Les actions européennes restent surpondérées chez de nombreux allocataires
La récente baisse des indices européens est souvent considérée comme passagère

Les bonnes nouvelles s’enchaînent. Alors que les prévisions de croissance européenne ont été revues à la hausse tout au long de l’année, les derniers chiffres macroéconomiques ont confirmé qu’au troisième trimestre, avec une croissance de 2,5 %, l’activité de la zone euro progressait plus rapidement que celle des Etats-Unis, qui a affiché dans le même temps un taux de croissance de 2,3 %. Dans le même temps, les entreprises ont confirmé les attentes des analystes, ces derniers anticipant toujours une progression des bénéfices aux environs de 12 % en 2017, conformément à ce qui était attendu au début de l’année par le consensus.

Pourtant, malgré ces chiffres encourageants pour le Vieux Continent, les marchés d’actions ont connu une période de consolidation au mois de novembre, l’Euro Stoxx 50 perdant 4,1 % du premier au 15 novembre, et ramenant la performance de cet indice depuis le début de l’année près des 10 %, soit bien en dessous de la performance (en dollars) des bourses américaines, qui progressent pour leur part de près de 18 %.

Confiance. Cette consolidation fait dire à certains allocataires que la valorisation élevée des actions incite à davantage de prudence que ces derniers mois et ne milite pas pour que les cours progressent bien au-delà de ce qui a déjà été observé depuis le début de l’année.

Mais la majorité d’entre eux estime que cette classe d’actifs reste celle à privilégier aujourd’hui. Chez Invesco, par exemple, Bernard Aybran, directeur de la multigestion, continue de surpondérer les actions européennes et considère que « d’un point de vue sectoriel, les banques et les sociétés sensibles aux matières premières restent privilégiées, compte tenu d’un cycle économique mondial qui continue de se renforcer. La technologie et le secteur de la santé sont un bon complément permettant une diversification vers des secteurs en croissance séculaire ». De son côté, Christophe Donay, responsable de l’allocation d’actifs et de la recherche macroéconomique chez Pictet Wealth Management, se veut rassurant, soulignant que « les marchés n’avaient pas connu de correction de plus de 3 % depuis plus d’un an, ce qui est historique.

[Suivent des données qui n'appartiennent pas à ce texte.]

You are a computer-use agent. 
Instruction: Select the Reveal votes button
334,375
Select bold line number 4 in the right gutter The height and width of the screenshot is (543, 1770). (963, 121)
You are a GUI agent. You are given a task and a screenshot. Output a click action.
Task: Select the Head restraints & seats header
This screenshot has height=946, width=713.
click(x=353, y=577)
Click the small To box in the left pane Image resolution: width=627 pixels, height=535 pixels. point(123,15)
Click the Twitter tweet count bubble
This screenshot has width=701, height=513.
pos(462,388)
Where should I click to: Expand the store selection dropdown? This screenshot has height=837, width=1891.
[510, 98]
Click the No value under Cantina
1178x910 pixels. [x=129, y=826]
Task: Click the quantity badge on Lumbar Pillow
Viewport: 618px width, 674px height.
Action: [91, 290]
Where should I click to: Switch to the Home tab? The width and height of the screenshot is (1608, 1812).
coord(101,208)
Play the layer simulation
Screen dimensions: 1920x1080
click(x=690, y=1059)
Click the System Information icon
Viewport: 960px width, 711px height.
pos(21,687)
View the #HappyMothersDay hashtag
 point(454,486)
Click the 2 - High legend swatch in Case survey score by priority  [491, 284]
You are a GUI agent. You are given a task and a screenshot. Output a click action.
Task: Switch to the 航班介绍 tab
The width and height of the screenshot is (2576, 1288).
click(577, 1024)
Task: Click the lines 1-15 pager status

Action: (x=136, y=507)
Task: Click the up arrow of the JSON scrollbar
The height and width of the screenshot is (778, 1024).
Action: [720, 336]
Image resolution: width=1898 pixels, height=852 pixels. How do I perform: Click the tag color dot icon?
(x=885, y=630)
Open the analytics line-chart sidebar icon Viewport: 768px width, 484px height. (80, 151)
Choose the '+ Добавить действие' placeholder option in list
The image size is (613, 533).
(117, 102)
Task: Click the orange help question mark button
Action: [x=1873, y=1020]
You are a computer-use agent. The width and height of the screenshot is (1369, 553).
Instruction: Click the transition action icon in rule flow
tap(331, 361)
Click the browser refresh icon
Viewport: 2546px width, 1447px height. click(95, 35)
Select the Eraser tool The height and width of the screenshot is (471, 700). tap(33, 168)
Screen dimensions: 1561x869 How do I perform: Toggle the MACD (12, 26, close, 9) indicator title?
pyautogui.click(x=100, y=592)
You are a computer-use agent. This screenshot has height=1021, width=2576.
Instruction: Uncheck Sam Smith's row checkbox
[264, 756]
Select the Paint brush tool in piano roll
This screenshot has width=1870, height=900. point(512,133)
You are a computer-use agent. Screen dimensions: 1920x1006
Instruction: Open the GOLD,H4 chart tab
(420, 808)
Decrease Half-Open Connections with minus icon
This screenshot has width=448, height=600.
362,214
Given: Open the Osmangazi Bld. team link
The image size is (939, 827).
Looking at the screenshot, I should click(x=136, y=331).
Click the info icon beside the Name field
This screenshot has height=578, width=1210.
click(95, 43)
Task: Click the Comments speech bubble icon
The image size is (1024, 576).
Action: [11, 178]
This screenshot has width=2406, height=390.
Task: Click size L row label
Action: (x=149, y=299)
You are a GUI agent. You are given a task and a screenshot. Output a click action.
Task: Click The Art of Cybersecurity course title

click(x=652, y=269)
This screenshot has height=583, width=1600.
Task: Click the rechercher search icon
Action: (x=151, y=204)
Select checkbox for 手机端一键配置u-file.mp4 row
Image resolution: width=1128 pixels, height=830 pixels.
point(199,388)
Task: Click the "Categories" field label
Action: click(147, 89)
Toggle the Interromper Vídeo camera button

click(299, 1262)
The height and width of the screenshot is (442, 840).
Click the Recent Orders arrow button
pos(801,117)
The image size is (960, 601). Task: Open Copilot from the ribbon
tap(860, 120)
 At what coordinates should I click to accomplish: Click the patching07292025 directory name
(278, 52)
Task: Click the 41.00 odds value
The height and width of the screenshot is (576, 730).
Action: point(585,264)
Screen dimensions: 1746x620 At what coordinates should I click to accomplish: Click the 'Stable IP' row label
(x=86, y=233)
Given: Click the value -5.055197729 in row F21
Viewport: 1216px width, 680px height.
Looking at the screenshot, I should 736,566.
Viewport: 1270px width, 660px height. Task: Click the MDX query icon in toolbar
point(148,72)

L’Europe a enregistré une progression de 10 % en deux mois. Cette respiration est donc normale et n’est pas inquiétante ».

 

Aucune fragilité décelée. Cet optimisme est justifié par le fait que les fondamentaux de la zone euro restent solides. La croissance est toujours attendue forte l’année prochaine, et par certains toujours un peu au-dessus de celle des Etats-Unis. Du côté des bénéfices, le consensus anticipe, pour l’année prochaine en zone euro, 8 % de croissance par rapport à 2017. « Cet objectif apparaît atteignable, estime Christophe Donay. Les marchés européens pourraient donc progresser, en 2018, à concurrence de la hausse de ces profits ». Et à la question de savoir si la hausse de l’euro ne pourrait pas grever ces anticipations, le professionnel répond que « ces prévisions ne sont pas remises en cause par l’évolution de la monnaie car la dynamique de croissance fait plus que compenser, aujourd’hui, les inconvénients d’un euro fort ». Enfin, autre raison qui conforte les gérants positifs sur les actions européennes dans leurs allocations, la Banque centrale européenne devrait rester bienveillante à l’égard des marchés, d’autant que, pour l’heure, l’inflation reste en dessous de sa cible, à 2 %.

Risques. Evidemment, tous ces facteurs n’excluent pas certains risques. Politique d’abord : les élections italiennes, notamment, au mois de mai prochain, pourraient créer des tensions. Ensuite, le risque géopolitique demeure important, même si les différents observés entre le Japon et la Chine ou encore la Corée du Nord et les Etats-Unis n’ont pas eu de répercussions réelles. Enfin, les marchés ne sont pas à l’abri d’une erreur de politique économique d’une des Banques centrales majeures, et plus particulièrement de la Fed, qui doit gérer la remontée de ses taux d’intérêts. Il n’empêche, aujourd’hui, pour beaucoup, les opportunités l’emportent encore sur les risques.